* [SUPPLIED DATA]:
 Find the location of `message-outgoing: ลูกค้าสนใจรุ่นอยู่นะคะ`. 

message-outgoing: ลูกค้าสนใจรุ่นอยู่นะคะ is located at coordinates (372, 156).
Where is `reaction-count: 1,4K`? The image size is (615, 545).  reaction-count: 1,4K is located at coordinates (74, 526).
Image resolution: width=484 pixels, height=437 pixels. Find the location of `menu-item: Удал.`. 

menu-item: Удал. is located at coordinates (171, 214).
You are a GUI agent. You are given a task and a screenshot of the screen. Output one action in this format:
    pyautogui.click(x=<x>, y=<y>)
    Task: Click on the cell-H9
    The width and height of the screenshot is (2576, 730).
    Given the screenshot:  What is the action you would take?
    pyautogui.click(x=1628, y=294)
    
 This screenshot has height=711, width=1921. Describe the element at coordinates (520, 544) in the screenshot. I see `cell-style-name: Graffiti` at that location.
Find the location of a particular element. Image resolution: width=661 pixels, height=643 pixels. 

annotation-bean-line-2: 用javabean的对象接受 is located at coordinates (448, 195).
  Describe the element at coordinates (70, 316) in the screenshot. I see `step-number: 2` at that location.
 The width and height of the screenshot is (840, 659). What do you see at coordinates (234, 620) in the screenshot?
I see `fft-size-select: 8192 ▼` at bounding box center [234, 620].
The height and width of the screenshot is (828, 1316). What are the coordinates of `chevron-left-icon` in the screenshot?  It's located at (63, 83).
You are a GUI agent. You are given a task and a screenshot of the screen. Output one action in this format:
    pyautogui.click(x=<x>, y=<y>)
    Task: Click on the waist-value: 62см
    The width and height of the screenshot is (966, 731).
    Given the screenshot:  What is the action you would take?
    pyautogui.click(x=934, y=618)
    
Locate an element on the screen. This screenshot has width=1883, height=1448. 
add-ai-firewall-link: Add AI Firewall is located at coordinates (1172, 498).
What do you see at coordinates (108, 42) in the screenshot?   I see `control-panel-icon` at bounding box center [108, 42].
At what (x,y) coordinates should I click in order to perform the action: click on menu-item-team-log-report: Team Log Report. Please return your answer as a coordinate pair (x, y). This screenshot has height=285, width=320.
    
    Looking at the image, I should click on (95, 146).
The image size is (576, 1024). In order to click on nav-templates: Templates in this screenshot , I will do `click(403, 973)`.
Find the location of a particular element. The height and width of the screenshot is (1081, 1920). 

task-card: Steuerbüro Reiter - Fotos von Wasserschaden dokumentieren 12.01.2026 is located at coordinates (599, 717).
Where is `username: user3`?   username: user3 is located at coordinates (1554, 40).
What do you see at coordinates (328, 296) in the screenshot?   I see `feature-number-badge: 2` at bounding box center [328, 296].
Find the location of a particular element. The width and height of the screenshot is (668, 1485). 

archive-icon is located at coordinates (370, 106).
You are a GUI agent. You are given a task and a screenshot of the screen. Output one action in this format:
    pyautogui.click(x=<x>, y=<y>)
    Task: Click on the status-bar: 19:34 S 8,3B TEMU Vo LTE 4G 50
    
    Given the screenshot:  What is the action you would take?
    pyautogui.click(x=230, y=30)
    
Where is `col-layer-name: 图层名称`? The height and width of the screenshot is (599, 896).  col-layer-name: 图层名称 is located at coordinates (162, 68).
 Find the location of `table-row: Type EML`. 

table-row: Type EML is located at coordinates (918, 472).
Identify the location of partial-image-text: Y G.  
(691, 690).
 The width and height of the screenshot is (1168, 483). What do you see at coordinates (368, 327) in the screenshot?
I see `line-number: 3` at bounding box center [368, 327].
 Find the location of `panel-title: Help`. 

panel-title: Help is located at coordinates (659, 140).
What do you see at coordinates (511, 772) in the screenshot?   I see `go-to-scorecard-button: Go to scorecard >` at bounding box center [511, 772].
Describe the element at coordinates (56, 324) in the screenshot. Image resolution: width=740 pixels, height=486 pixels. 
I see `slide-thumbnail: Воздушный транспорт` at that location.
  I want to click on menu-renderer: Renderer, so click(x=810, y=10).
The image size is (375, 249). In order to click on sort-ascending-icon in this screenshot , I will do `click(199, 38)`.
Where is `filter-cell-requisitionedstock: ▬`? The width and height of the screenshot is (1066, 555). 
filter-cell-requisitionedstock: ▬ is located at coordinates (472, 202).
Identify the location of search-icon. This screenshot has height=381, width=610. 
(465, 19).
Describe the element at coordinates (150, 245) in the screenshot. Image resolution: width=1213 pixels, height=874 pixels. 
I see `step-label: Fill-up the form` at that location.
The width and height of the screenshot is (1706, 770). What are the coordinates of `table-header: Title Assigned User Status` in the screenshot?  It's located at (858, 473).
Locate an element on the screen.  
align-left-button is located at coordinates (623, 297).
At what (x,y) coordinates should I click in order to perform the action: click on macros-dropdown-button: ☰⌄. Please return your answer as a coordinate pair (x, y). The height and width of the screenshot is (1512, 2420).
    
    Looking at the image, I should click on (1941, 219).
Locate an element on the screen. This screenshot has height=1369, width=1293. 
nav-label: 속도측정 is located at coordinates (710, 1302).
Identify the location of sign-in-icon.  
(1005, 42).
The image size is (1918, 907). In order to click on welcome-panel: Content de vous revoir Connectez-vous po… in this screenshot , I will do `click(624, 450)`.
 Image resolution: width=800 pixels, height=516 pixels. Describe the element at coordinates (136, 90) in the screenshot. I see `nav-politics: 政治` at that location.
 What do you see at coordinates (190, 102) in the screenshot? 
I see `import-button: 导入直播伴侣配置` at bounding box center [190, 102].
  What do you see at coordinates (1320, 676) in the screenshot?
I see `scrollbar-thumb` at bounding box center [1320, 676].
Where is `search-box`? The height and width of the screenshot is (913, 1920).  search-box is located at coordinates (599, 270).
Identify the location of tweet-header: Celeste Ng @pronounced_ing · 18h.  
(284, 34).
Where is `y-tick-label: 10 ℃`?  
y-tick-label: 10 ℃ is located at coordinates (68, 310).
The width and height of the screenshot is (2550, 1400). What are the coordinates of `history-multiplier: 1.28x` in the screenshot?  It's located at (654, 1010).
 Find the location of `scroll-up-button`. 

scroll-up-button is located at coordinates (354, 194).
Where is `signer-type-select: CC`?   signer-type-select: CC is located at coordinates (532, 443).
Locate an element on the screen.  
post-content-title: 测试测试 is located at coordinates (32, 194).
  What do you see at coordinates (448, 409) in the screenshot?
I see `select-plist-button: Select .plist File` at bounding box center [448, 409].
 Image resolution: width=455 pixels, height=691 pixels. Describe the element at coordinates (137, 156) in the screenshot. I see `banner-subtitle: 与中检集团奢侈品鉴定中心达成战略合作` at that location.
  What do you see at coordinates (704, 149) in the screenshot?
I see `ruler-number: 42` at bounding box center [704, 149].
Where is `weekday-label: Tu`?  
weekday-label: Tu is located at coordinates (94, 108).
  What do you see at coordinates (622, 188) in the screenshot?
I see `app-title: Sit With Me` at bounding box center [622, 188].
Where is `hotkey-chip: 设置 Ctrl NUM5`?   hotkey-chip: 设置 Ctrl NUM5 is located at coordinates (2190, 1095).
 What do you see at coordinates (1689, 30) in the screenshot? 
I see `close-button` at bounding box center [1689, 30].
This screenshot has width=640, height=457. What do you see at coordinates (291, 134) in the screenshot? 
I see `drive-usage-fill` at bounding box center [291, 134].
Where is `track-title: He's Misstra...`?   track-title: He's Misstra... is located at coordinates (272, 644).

* [PROBLEM DETAILS]: Pull out each line of the records above that contains the string "าสนใจร", and copy those lines in full.

* [REPLY TO THE TASK]:
 Find the location of `message-outgoing: ลูกค้าสนใจรุ่นอยู่นะคะ`. 
message-outgoing: ลูกค้าสนใจรุ่นอยู่นะคะ is located at coordinates (372, 156).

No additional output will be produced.